Chinese astronauts give physics lesson from space

DPA Updated - March 12, 2018 at 06:19 PM.

Three astronauts gave China’s first physics lesson from space in a live broadcast from the Tiangong-1 orbital capsule some 340 kilometres above Earth on Thursday.

Wang Yaping, China’s second woman in space, led the one-hour lesson, which was broadcast live on national television and to several hundred schoolchildren in a Beijing theatre.

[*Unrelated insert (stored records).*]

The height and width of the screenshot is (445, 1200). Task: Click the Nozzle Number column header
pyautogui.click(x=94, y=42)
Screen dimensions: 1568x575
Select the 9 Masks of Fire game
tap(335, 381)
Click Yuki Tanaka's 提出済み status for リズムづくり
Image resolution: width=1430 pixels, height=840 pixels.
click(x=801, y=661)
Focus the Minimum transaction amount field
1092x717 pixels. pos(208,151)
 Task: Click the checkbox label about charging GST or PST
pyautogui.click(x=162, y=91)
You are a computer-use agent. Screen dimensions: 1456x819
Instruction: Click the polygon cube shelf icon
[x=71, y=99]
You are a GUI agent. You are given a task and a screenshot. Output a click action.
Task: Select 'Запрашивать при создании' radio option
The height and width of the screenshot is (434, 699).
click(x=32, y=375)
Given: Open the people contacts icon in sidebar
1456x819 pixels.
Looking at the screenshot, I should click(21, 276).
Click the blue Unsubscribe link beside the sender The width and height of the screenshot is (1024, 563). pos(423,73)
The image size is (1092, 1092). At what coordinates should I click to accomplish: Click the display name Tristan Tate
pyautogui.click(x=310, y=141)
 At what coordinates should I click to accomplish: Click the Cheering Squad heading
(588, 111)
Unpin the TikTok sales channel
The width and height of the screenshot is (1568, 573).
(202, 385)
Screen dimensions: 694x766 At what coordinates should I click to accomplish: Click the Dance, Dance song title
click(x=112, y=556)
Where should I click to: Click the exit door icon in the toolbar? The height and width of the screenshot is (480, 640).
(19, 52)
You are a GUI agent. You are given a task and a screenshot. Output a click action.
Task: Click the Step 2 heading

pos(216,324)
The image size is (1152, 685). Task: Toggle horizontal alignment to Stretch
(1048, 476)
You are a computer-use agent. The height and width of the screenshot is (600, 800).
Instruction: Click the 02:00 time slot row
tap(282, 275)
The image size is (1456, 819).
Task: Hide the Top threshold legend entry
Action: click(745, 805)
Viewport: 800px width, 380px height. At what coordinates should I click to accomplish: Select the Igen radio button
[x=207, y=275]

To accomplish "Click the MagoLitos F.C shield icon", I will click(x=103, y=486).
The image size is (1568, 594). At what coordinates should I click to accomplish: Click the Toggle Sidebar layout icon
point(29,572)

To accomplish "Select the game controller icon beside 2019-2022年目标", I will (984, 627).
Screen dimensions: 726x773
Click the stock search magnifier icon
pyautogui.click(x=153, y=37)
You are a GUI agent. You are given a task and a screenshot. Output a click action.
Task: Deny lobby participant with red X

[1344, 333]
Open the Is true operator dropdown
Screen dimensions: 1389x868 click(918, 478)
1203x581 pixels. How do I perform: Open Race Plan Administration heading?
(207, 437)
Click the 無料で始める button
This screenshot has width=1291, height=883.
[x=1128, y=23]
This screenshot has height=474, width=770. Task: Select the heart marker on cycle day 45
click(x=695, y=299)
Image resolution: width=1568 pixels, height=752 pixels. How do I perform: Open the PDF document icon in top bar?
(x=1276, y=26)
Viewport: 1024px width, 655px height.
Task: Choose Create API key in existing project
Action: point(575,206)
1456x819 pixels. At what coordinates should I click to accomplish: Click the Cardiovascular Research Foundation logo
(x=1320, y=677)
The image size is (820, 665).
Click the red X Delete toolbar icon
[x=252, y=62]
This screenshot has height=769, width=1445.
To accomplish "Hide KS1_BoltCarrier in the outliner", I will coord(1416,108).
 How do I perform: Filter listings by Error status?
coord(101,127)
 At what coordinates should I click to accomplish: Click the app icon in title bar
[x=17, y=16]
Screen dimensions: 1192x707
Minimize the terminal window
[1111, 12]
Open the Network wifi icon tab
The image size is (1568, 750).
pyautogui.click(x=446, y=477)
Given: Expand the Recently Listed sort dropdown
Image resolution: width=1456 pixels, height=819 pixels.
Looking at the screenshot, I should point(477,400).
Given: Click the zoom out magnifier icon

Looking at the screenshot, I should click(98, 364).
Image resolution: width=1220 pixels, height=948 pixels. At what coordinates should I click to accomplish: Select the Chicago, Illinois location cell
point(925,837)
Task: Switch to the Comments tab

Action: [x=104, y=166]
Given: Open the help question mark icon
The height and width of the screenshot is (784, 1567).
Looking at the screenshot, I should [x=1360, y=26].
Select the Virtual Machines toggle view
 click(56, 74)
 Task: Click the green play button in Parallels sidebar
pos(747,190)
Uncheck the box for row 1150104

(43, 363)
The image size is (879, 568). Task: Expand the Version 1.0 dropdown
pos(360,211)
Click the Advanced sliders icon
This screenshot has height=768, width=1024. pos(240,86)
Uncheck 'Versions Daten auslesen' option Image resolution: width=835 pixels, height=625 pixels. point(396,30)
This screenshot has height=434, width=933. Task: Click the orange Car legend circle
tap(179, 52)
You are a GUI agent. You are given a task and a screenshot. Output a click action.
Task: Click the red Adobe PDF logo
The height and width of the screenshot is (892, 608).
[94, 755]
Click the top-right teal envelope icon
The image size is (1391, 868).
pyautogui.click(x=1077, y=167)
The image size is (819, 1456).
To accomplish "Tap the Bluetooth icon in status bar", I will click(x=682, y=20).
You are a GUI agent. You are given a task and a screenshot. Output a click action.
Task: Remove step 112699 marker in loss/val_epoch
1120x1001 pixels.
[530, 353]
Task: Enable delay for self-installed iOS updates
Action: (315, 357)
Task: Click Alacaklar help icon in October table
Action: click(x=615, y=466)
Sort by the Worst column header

Wang, 33, demonstrated gravity, pendulum movement, gyroscopic motion and the surface tension of water in space.

Advertisement
Advertisement

She was aided by her two crew members on the Shenzhou-10 mission, Nie Haisheng and Zhang Xiaoguang.

Nie, the mission commander, floated in the capsule in a crossed-legged lotus position, a move usually only seen in films featuring levitating martial arts masters.

“Thanks to the weightless conditions, we are all masters,” Wang joked.

Launched on June 11 on a 15-day mission, the Shenzhou-10 spacecraft docked with Tiangong-1 on June 13 to form a small space laboratory.

Shenzhou-10 is China’s fifth and longest scheduled manned space mission. It marks a key step toward China’s goal of assembling a permanent space station by 2020.

In 2003, China became the third nation to launch an astronaut into space, after Russia and the United States.